24 сентября 1948 года. Через неделю пройдет два года. Одна десятая. Остается странное ощущение пустоты, будто этих лет не было.
Сегодня после тщательного осмотра английский врач признал меня совершенно здоровым. Я действительно во многих отношениях чувствую себя лучше, чем раньше, во времена огромного напряжения. Когда-то меня беспокоили многочисленные нервные симптомы. Теперь их нет. Более того, за три с половиной года заключения я ни разу серьезно не болел.
После Нюрнберга я не видел себя в зеркале. Теперь в воде у фонтана я обнаружил, что седею. Черты лица заострились. Но ведь в конце концов все стареют.
26 сентября 1948 года. От своей бывшей секретарши Фрау Кемпф я узнал, что Отго Заур неожиданно в последний день дачи показаний выступил главным свидетелем обвинения на процессе Круппа. Раньше Заур был ярым сторонником принудительных мер для повышения производства, безжалостным эксплуататором на промышленном фронте. Под конец его кошмарный оппортунизм создавал мне серьезные проблемы. Теперь он выступает на стороне обвинения; он ничуть не изменился. Никому бы не пожелал такого, но если кто-то из моих ближайших помощников заслуживает осуждения, то это Заур.

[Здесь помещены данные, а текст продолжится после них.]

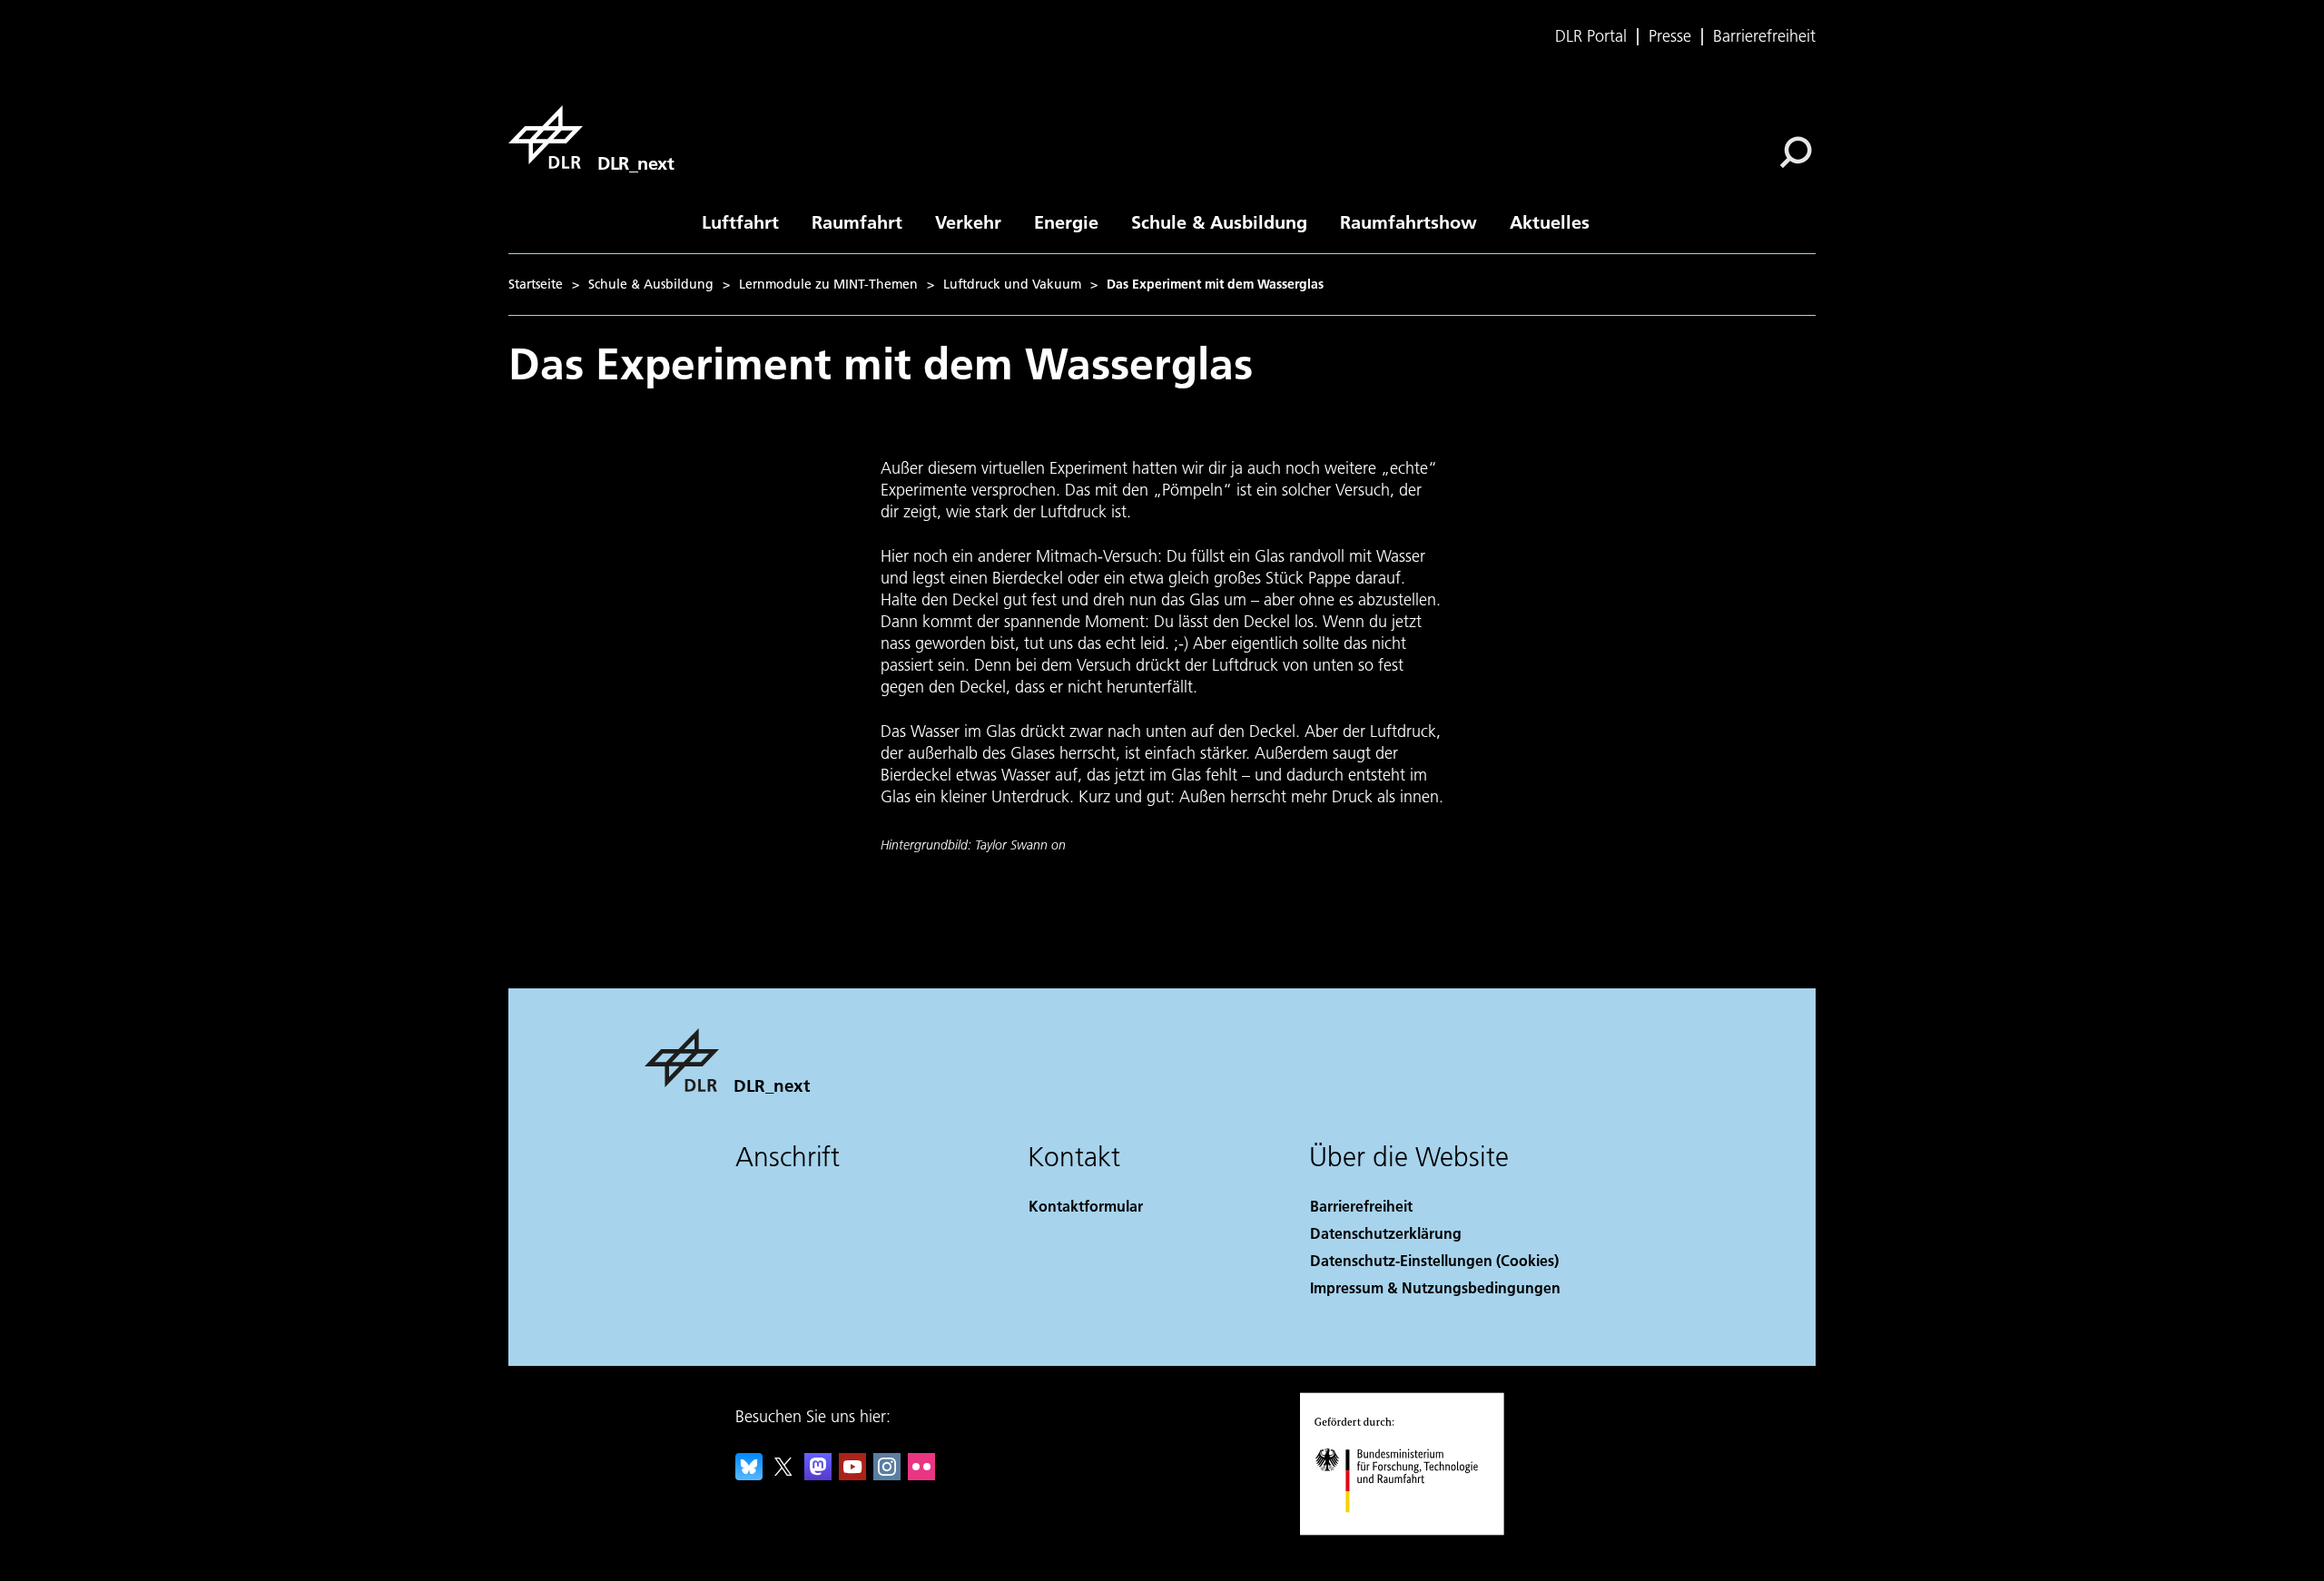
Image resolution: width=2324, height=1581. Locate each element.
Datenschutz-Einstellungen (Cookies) (1434, 1260)
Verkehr (968, 221)
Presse (1670, 36)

28 сентября 1948 года. Урожай орехов. Наверное, впервые за четверть века я лазаю по деревьям. Дует ветер. Охранники подбирают упавшие орехи. Но мне тоже удается присвоить двадцать-тридцать штук в день. Когда наш гросс-адмирал Дёниц вопреки правилам ест орехи, он прячется под низко растущей веткой. Листва закрывает его голову и торс, но руки, ломающие скорлупу, остаются на виду – так ребенок закрывает глаза и думает, что стал невидимкой. Этот промах так забавляет русских, что они не вмешиваются.
Год третий
Неоклассицизм при Гитлере – Кнопф просит мои мемуары – Коррупция в Третьем рейхе – Штрейхер – Взаимоотношения между заключенными – Планы реконструкции Грюнвальда – Гитлер и Муссолини – В Бергхофе – Мысли о предательстве
20 октября 1948 года. В самом начале третьего года до нас дошли слухи, которые упорно расползались с начала нашего заключения. Все началось с сообщения, которое передала моей жене фрау фон Макенсен, дочь Нейрата. Жена переправила мне письмо, датированное 10 октября, по нашему тайному каналу: «Возможно, вы уже знаете, но на всякий случай сообщаю, что наши заключенные уже не в Шпандау. В течение последнего месяца они, по всей видимости, находятся в доме на боковой улочке, выходящей на Курфюрстендамм. Это вилла с зарешеченными окнами, которую охраняют английские солдаты. Я получила это известие из четырех разных источников, а сегодня один господин из Нюрнберга подтвердил его подлинность. Другие сведения о том, что вчера их вывезли на самолете, в настоящее время явно не соответствуют действительности».
Эти слухи вызвали среди нас всевозможные предположения.
24 октября 1948 года. Санитар принес корзину с тридцатью новыми книгами из городской библиотеки Шпандау. Редер со своим помощником Ширахом целый час записывал книги в журнал, который ведет с такой аккуратностью, что можно подумать, будто он управляет тридцатью боевыми кораблями, а не книгами.
Выбор книг по каталогу Шпандау – одно из немногих дозволенных нам самостоятельных действий. Функ обычно заказывает философские труды, Ширах – литературу и литературную критику, Гесс – исторические книги (которые часто не приходят), а я – работы по искусству и архитектуре.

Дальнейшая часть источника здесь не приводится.